China, no te adelantes...
Perdido en Bogotá!
Sole, feo, muy feo.
Perdóóóóóóóón, hasta ese momento no sabía que "lo más precioso" no era tan precioso. Te vi cual Bill Murray bebiendo a la madrugada en el bar del hotel acompañado por Scarlett.
No soy tan mala, che!
Sole, ah, era por la peli. Yo me refería a que era feo haberme sentido perdido en el aeropuerto.
Ehhhhh tampoco estabas en el Congo.
Colombia, hablan el mismo odioma. No se haga el pobrecito.
Sole, ufa. Cada tanto me gusta hacerme el pobrecito. Ya no me mimás como antes. ¿Qué nos pasó?

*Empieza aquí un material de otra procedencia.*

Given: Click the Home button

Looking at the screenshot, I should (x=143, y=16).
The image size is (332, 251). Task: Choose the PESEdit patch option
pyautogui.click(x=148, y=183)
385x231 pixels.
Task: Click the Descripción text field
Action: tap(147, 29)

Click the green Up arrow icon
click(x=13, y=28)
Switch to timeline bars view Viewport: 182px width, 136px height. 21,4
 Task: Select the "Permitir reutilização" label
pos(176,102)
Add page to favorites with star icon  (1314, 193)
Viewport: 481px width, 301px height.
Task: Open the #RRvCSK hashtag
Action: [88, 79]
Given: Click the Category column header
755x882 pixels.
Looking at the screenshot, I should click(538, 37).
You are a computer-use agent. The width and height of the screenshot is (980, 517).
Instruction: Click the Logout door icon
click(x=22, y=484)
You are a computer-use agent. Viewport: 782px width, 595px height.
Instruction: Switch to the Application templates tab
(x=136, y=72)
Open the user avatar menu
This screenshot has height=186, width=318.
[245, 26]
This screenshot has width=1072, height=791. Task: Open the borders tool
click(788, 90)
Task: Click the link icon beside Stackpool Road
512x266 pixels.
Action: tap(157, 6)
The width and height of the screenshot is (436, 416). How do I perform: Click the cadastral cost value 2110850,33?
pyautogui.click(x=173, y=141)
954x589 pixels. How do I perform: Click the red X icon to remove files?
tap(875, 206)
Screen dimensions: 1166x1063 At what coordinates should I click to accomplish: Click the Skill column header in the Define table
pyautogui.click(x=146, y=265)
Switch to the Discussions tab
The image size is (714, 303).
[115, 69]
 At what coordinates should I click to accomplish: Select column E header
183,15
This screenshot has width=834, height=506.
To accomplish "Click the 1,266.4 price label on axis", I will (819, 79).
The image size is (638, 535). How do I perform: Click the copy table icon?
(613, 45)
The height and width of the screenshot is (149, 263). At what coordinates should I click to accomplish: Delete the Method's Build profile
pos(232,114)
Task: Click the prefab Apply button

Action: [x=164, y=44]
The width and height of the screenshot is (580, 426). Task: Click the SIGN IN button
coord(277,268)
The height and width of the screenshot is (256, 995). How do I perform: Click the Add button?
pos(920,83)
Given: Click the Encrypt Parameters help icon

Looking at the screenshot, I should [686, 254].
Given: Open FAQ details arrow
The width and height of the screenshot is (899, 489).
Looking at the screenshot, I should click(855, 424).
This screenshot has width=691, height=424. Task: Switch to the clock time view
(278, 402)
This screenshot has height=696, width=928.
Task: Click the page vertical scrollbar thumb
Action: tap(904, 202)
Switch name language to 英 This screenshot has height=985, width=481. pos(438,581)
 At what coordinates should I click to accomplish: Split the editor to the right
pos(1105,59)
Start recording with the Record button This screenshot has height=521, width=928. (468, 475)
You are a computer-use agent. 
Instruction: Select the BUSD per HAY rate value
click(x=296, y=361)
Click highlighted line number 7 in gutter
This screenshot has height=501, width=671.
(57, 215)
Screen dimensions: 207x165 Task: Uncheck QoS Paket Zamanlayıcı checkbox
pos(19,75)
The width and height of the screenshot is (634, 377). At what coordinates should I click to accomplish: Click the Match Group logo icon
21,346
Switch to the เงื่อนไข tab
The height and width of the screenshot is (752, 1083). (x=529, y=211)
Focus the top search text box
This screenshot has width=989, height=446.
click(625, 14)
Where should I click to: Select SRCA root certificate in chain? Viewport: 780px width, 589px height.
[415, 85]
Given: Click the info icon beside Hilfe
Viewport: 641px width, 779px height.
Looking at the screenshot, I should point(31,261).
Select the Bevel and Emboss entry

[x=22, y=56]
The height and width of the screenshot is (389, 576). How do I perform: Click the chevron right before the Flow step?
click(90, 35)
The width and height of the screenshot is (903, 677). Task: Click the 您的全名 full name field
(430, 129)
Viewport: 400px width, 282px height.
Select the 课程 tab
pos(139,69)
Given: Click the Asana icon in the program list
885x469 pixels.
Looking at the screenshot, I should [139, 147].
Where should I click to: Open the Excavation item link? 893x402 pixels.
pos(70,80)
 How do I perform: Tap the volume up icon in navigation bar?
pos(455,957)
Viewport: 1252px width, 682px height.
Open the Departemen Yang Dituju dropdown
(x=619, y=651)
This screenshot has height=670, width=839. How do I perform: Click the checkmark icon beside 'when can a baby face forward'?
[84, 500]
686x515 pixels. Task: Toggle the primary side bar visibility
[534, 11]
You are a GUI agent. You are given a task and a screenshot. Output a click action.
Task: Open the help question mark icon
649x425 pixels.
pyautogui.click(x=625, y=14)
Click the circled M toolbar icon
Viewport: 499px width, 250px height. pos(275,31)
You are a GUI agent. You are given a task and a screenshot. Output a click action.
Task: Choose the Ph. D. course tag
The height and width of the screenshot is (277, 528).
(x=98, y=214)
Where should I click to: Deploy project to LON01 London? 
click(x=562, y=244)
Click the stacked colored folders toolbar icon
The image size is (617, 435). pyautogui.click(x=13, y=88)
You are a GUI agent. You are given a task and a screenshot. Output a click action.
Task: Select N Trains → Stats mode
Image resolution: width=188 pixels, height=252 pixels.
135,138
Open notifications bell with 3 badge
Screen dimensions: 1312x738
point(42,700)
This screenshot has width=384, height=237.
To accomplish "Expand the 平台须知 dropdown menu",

Elem, yo lo adoro pero se me hace el pobrecito porque estaba perdido en un aeropuerto de Colombia a los 40 años y anticoagulado? Too Much!
Pero repito, lo adoro.
Bay the way..... 3 trombosis+40 años+fumador? Que se yo...
Jajajaja sos de enojos leves hombre!!
Por un cartel y una sonrisa una obtiene cualquier cosa de vos?
Luminicus, cualquier cosa.
Es un buen Dato!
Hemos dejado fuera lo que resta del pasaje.